特にリユース業は在庫と査定の実態を外部が把握しにくい業種です。

役割分担

自社がやること専門家に頼ること
現状の数字を出す公募要領の解釈
課題と目的を決める書き方・構成の助言
効果の見込みを立てる審査の観点の説明
実行体制を決める手続きの進行管理

選ぶときに見る点

  1. 費用の体系が明確か(着手金・成功報酬)
  2. 採択後の支援も含まれるか
  3. 自社の業種を理解しようとするか
  4. 実態と違う内容を書こうとしないか
  5. 連絡が取りやすいか

無料で相談できる先

  • 商工会議所・商工会
  • 自治体の産業振興の窓口
  • 公的な中小企業支援機関
  • 取引金融機関

まずここから始めて、必要に応じて有料の支援を検討するのが順当です。

避けるべき相手

実態と異なる内容での申請を勧めてくる相手とは、関わらないでください。採択後の報告で必ず問題になります。

自社が用意すべきデータ

専門家に依頼しても、この部分は代替できません。

  1. 決算書と、月次の実績
  2. 在庫の状況 — 金額、日齢の分布、カテゴリ別
  3. 買取と販売の実績 — チャネル別、販路別
  4. 作業時間の実測値
  5. 従業員の構成と、担当の状況
  6. 課題の認識 — 現場で何に困っているかです

6番目は経営者にしか書けません。専門家は、自社の現場を知りません。何に困っていて、それを解決したいのかを言葉にできなければ、計画の核心が空白になります。まずここを整理してから相談してください。

依頼の範囲を明確にする

どこまで支援を受けるかを、契約の前に決めてください。

  • 制度の選定
  • 計画書の作成支援
  • 申請手続きの代行
  • 採択後の手続き支援
  • 実績報告の支援
  • 不採択の場合の再申請

5番目が含まれているかを確認してください。採択されて終わりではなく、実績報告まで手続きが続きます。この部分の支援がなければ、自社で対応することになります。範囲と費用を、契約前に書面で確認してください。

費用の考え方

支援を受ける費用が、補助額に見合うかを確認してください。

  • 着手金の有無と金額
  • 成功報酬の割合
  • 不採択の場合の負担
  • 補助額から差し引いた実質の受取額を計算する
  • 無償の相談窓口で足りないかを検討する

4番目を計算してから判断してください。

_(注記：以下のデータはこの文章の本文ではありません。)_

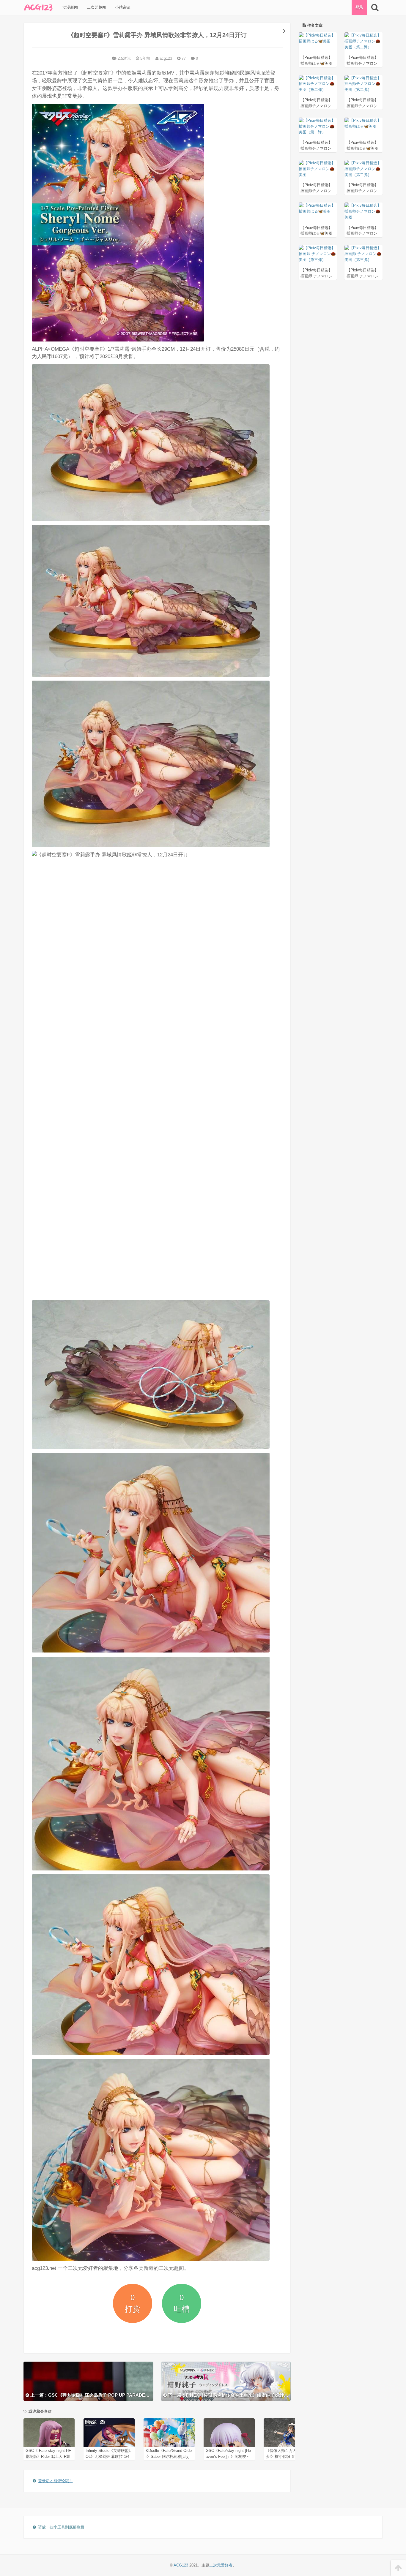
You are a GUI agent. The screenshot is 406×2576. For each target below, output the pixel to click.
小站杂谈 (122, 7)
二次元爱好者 (220, 2565)
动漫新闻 (69, 7)
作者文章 (314, 25)
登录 (359, 7)
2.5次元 (124, 58)
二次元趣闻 (96, 7)
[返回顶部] (398, 2568)
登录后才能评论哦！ (55, 2481)
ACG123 (181, 2565)
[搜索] (374, 7)
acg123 (165, 58)
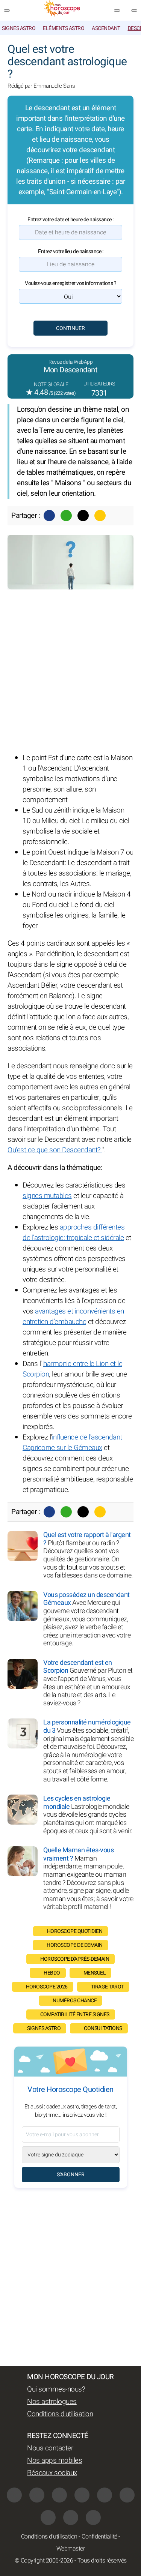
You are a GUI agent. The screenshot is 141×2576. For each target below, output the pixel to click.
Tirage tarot (107, 1987)
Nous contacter (50, 2448)
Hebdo (52, 1973)
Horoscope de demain (75, 1945)
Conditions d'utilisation (60, 2414)
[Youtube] (81, 2495)
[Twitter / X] (83, 516)
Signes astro (18, 28)
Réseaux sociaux (52, 2473)
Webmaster (70, 2548)
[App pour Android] (93, 2517)
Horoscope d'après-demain (74, 1959)
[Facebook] (49, 516)
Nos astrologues (52, 2401)
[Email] (100, 516)
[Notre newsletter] (117, 10)
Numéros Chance (75, 2001)
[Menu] (7, 10)
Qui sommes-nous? (56, 2389)
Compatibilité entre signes (74, 2014)
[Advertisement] (70, 671)
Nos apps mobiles (54, 2460)
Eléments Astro (63, 28)
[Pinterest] (127, 2495)
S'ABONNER (71, 2175)
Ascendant (106, 28)
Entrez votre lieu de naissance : (70, 251)
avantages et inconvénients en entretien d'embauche (73, 1316)
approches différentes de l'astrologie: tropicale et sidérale (73, 1232)
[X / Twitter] (48, 2517)
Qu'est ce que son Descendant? (55, 1150)
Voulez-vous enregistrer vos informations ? (70, 283)
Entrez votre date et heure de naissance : (70, 219)
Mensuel (94, 1973)
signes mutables (47, 1196)
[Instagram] (36, 2495)
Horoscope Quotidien (75, 1931)
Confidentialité (99, 2536)
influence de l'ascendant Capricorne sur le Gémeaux (72, 1442)
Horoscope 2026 (47, 1987)
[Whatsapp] (66, 516)
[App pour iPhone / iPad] (70, 2517)
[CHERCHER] (134, 10)
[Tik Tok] (104, 2495)
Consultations (103, 2028)
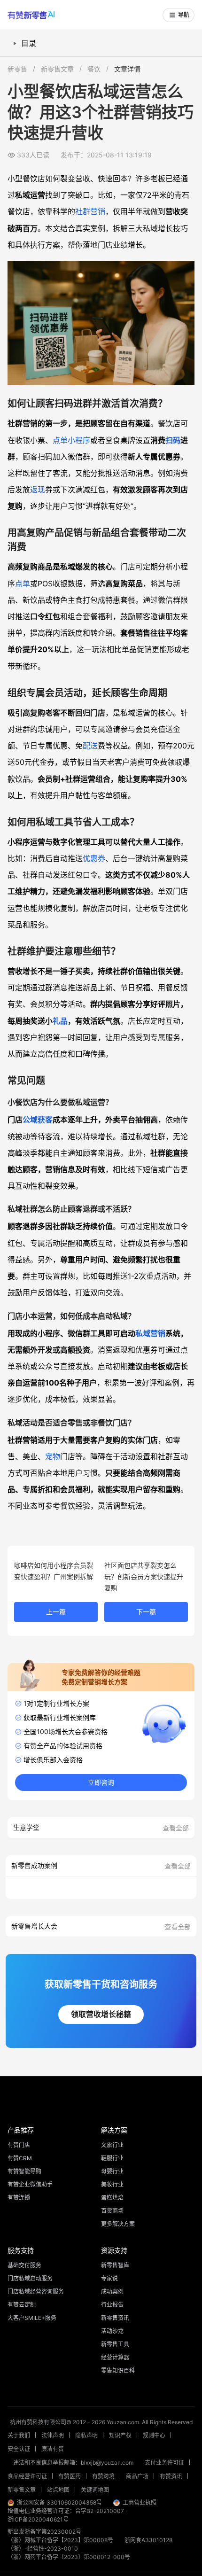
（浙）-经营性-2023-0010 (43, 2548)
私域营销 (150, 1333)
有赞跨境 (103, 2476)
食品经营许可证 (27, 2476)
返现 (37, 489)
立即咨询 (101, 1782)
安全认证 (19, 2448)
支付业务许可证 (164, 2462)
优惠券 (94, 858)
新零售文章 (57, 69)
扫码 (172, 440)
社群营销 (90, 211)
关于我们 (19, 2435)
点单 (60, 440)
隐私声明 (86, 2435)
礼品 (60, 1021)
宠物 (52, 1456)
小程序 (79, 440)
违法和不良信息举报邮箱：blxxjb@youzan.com (73, 2462)
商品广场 (137, 2476)
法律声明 (52, 2435)
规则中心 (154, 2435)
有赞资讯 (171, 2476)
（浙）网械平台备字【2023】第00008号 (60, 2540)
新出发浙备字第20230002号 (44, 2531)
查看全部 (176, 1828)
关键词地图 (95, 2489)
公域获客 (38, 1119)
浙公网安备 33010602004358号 (59, 2502)
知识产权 (120, 2435)
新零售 (17, 69)
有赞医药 (69, 2476)
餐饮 (94, 69)
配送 (90, 745)
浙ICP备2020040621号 (38, 2519)
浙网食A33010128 (148, 2540)
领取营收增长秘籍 (101, 2014)
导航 (183, 15)
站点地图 (58, 2489)
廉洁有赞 (52, 2448)
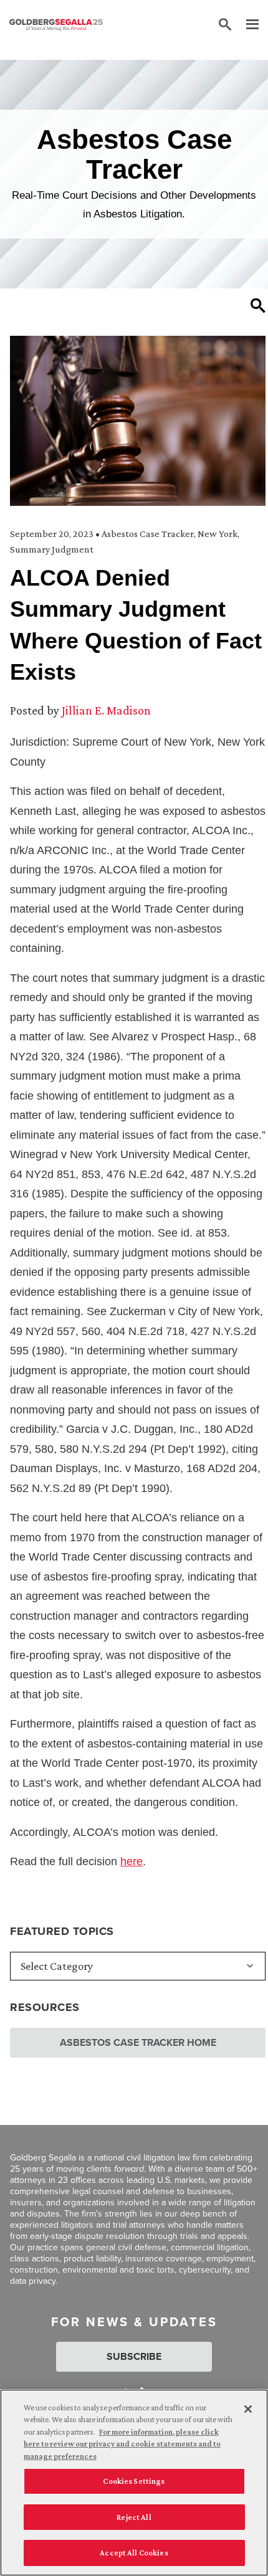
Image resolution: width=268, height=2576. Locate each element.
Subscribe (134, 2356)
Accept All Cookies (134, 2552)
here (131, 1861)
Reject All (134, 2517)
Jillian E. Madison (106, 710)
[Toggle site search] (225, 25)
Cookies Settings (134, 2481)
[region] (134, 2482)
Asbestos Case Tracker (148, 533)
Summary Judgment (51, 549)
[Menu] (246, 25)
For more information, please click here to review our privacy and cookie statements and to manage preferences (122, 2444)
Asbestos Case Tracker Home (138, 2042)
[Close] (248, 2409)
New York (217, 533)
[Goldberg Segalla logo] (56, 25)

補助額に対して支援の費用が大きければ、実質的な効果は限られます。まず無償の窓口で相談し、それでも支援が必要かを判断する順序が現実的です。

支援を受けても自社で確認すること

提出する内容の責任は、事業者にあります。

  1. 計画書の内容を読み込む — 内容を説明できる状態にします
  2. 数字が自社の実態と合っているか確認する
  3. 実行できる計画になっているか確認する — 人手と時間の裏づけです
  4. 要件を満たしているか自分でも確認する
  5. 提出書類の控えを保管する

3番目を必ず自分で判断してください。専門家は、通りやすい計画を書くことはできますが、実行できるかは現場を知る人にしか分かりません。実行できない計画で採択されても、実績報告で行き詰まります。

まとめ

専門家は書き方の助言者であって、代行者ではありません。

数字と体制は自社で作ってください。それが採択の条件です。